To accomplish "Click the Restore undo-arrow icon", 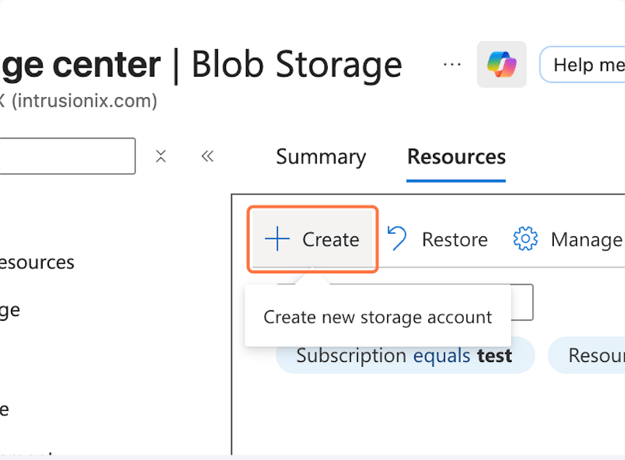I will 397,239.
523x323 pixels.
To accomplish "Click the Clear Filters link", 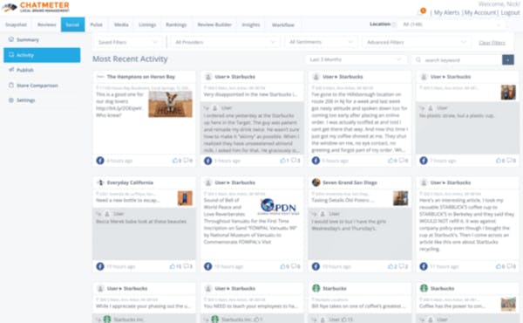I will pyautogui.click(x=492, y=43).
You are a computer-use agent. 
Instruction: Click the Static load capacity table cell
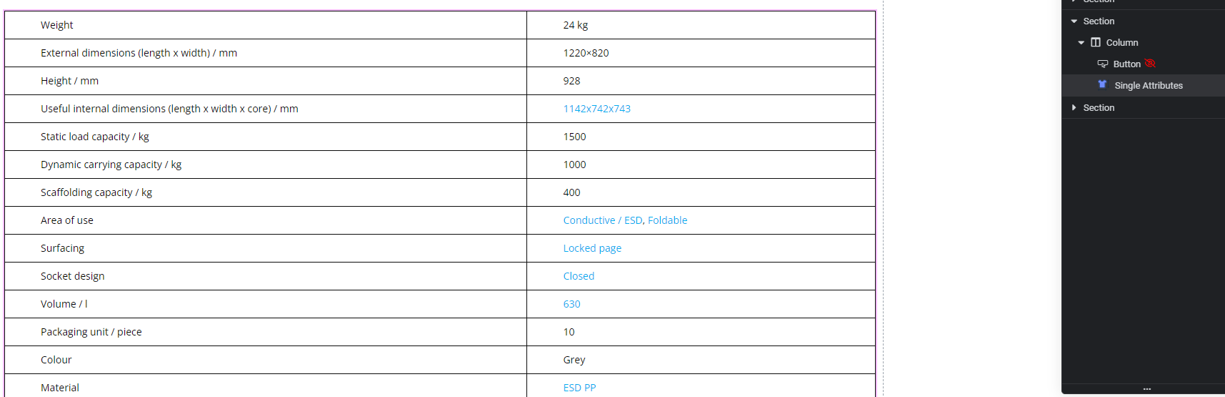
☆ ☆ ☆
## DO THIS:
Convert the part of the items that opens with the line containing "You are a computer-use agent." and closes at the end of the items into a numbered list, one entry per line. Omit blank lines and leave the pictures out of your answer.

## ANSWER TO THE EXERCISE:
1. You are a computer-use agent. 
2. Instruction: Click the Static load capacity table cell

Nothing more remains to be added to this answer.